WORK TO COMPLETE —
Transcribe all the records with complete accuracy.

Collected data

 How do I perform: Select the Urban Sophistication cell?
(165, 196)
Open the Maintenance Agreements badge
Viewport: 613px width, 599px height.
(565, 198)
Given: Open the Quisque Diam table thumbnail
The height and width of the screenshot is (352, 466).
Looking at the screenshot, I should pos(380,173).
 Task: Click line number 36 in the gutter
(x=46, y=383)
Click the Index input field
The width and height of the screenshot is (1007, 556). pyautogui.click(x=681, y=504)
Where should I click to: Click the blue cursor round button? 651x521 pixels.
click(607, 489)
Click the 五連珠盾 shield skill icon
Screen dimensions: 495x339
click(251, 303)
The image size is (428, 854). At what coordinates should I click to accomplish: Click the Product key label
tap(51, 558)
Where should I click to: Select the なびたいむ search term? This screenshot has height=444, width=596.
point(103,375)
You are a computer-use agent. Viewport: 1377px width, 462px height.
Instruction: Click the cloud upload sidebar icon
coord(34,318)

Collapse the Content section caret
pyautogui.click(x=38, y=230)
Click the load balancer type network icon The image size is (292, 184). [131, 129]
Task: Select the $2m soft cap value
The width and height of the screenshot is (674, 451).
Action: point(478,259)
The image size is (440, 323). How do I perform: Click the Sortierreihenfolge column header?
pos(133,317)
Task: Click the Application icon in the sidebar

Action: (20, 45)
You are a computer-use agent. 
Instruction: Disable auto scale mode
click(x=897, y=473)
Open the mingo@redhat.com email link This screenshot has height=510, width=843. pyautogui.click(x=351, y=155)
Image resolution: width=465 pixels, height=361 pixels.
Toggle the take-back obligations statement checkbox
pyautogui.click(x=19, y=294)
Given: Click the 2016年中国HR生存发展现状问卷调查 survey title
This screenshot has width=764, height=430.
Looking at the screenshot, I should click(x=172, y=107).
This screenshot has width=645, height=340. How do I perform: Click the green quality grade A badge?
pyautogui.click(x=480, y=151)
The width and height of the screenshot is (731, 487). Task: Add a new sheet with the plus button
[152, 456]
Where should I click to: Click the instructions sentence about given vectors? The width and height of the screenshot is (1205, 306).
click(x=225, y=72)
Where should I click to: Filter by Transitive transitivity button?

RESULT —
 How do I perform: Select the Urban Sophistication cell?
(165, 196)
Open the Maintenance Agreements badge
Viewport: 613px width, 599px height.
(565, 198)
Given: Open the Quisque Diam table thumbnail
The height and width of the screenshot is (352, 466).
Looking at the screenshot, I should pos(380,173).
 Task: Click line number 36 in the gutter
(x=46, y=383)
Click the Index input field
The width and height of the screenshot is (1007, 556). pyautogui.click(x=681, y=504)
Where should I click to: Click the blue cursor round button? 651x521 pixels.
click(607, 489)
Click the 五連珠盾 shield skill icon
Screen dimensions: 495x339
click(251, 303)
The image size is (428, 854). At what coordinates should I click to accomplish: Click the Product key label
tap(51, 558)
Where should I click to: Select the なびたいむ search term? This screenshot has height=444, width=596.
point(103,375)
You are a computer-use agent. Viewport: 1377px width, 462px height.
Instruction: Click the cloud upload sidebar icon
coord(34,318)

Collapse the Content section caret
pyautogui.click(x=38, y=230)
Click the load balancer type network icon The image size is (292, 184). [131, 129]
Task: Select the $2m soft cap value
The width and height of the screenshot is (674, 451).
Action: point(478,259)
The image size is (440, 323). How do I perform: Click the Sortierreihenfolge column header?
pos(133,317)
Task: Click the Application icon in the sidebar

Action: (20, 45)
You are a computer-use agent. 
Instruction: Disable auto scale mode
click(x=897, y=473)
Open the mingo@redhat.com email link This screenshot has height=510, width=843. pyautogui.click(x=351, y=155)
Image resolution: width=465 pixels, height=361 pixels.
Toggle the take-back obligations statement checkbox
pyautogui.click(x=19, y=294)
Given: Click the 2016年中国HR生存发展现状问卷调查 survey title
This screenshot has width=764, height=430.
Looking at the screenshot, I should click(x=172, y=107).
This screenshot has width=645, height=340. How do I perform: Click the green quality grade A badge?
pyautogui.click(x=480, y=151)
The width and height of the screenshot is (731, 487). Task: Add a new sheet with the plus button
[152, 456]
Where should I click to: Click the instructions sentence about given vectors? The width and height of the screenshot is (1205, 306).
click(x=225, y=72)
Where should I click to: Filter by Transitive transitivity button?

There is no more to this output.